### DATA FOR THIS EXERCISE
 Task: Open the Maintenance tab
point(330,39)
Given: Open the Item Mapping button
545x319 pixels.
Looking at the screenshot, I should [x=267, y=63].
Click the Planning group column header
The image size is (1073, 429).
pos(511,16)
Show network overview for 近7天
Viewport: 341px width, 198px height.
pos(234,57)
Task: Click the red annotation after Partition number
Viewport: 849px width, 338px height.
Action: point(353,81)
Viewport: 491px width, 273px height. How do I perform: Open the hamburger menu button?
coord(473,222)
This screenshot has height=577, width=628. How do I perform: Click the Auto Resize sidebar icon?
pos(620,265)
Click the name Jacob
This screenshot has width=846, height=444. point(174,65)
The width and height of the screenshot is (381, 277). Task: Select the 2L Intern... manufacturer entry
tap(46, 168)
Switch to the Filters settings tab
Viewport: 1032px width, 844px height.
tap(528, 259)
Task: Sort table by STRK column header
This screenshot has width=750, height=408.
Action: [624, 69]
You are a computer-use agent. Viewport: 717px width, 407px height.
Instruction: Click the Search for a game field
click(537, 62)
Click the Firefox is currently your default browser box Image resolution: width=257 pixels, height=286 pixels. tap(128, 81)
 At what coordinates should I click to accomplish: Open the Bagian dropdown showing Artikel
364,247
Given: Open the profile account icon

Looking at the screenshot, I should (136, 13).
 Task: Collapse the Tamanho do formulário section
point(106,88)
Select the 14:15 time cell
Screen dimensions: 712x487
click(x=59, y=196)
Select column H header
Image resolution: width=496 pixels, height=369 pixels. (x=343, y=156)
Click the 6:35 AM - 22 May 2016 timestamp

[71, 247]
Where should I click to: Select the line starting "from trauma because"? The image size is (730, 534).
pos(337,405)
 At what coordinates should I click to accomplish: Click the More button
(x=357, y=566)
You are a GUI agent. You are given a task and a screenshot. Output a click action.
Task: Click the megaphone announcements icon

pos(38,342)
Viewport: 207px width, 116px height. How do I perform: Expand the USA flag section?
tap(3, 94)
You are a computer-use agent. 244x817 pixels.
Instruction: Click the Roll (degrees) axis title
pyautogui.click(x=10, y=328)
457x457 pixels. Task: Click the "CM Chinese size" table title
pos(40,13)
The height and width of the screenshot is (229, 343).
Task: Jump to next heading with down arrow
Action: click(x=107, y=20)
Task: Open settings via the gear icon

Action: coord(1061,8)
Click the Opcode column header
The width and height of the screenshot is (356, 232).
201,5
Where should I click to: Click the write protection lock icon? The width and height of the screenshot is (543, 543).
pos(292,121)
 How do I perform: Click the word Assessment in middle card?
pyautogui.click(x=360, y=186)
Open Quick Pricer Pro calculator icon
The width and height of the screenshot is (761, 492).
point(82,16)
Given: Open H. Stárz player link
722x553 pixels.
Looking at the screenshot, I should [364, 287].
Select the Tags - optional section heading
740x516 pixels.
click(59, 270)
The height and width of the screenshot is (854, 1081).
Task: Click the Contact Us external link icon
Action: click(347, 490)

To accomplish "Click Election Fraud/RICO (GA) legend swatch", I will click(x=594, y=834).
######
WHAT THE EXERCISE ASKS: Up to and including the line with "You are a GUI", repeat the entries exactly, beginning at their first line.

ANSWER BOX:
 Task: Open the Maintenance tab
point(330,39)
Given: Open the Item Mapping button
545x319 pixels.
Looking at the screenshot, I should [x=267, y=63].
Click the Planning group column header
The image size is (1073, 429).
pos(511,16)
Show network overview for 近7天
Viewport: 341px width, 198px height.
pos(234,57)
Task: Click the red annotation after Partition number
Viewport: 849px width, 338px height.
Action: point(353,81)
Viewport: 491px width, 273px height. How do I perform: Open the hamburger menu button?
coord(473,222)
This screenshot has height=577, width=628. How do I perform: Click the Auto Resize sidebar icon?
pos(620,265)
Click the name Jacob
This screenshot has width=846, height=444. point(174,65)
The width and height of the screenshot is (381, 277). Task: Select the 2L Intern... manufacturer entry
tap(46, 168)
Switch to the Filters settings tab
Viewport: 1032px width, 844px height.
tap(528, 259)
Task: Sort table by STRK column header
This screenshot has width=750, height=408.
Action: [624, 69]
You are a computer-use agent. Viewport: 717px width, 407px height.
Instruction: Click the Search for a game field
click(537, 62)
Click the Firefox is currently your default browser box Image resolution: width=257 pixels, height=286 pixels. tap(128, 81)
 At what coordinates should I click to accomplish: Open the Bagian dropdown showing Artikel
364,247
Given: Open the profile account icon

Looking at the screenshot, I should (136, 13).
 Task: Collapse the Tamanho do formulário section
point(106,88)
Select the 14:15 time cell
Screen dimensions: 712x487
click(x=59, y=196)
Select column H header
Image resolution: width=496 pixels, height=369 pixels. (x=343, y=156)
Click the 6:35 AM - 22 May 2016 timestamp

[71, 247]
Where should I click to: Select the line starting "from trauma because"? The image size is (730, 534).
pos(337,405)
 At what coordinates should I click to accomplish: Click the More button
(x=357, y=566)
You are a GUI agent. You are given a task and a screenshot. Output a click action.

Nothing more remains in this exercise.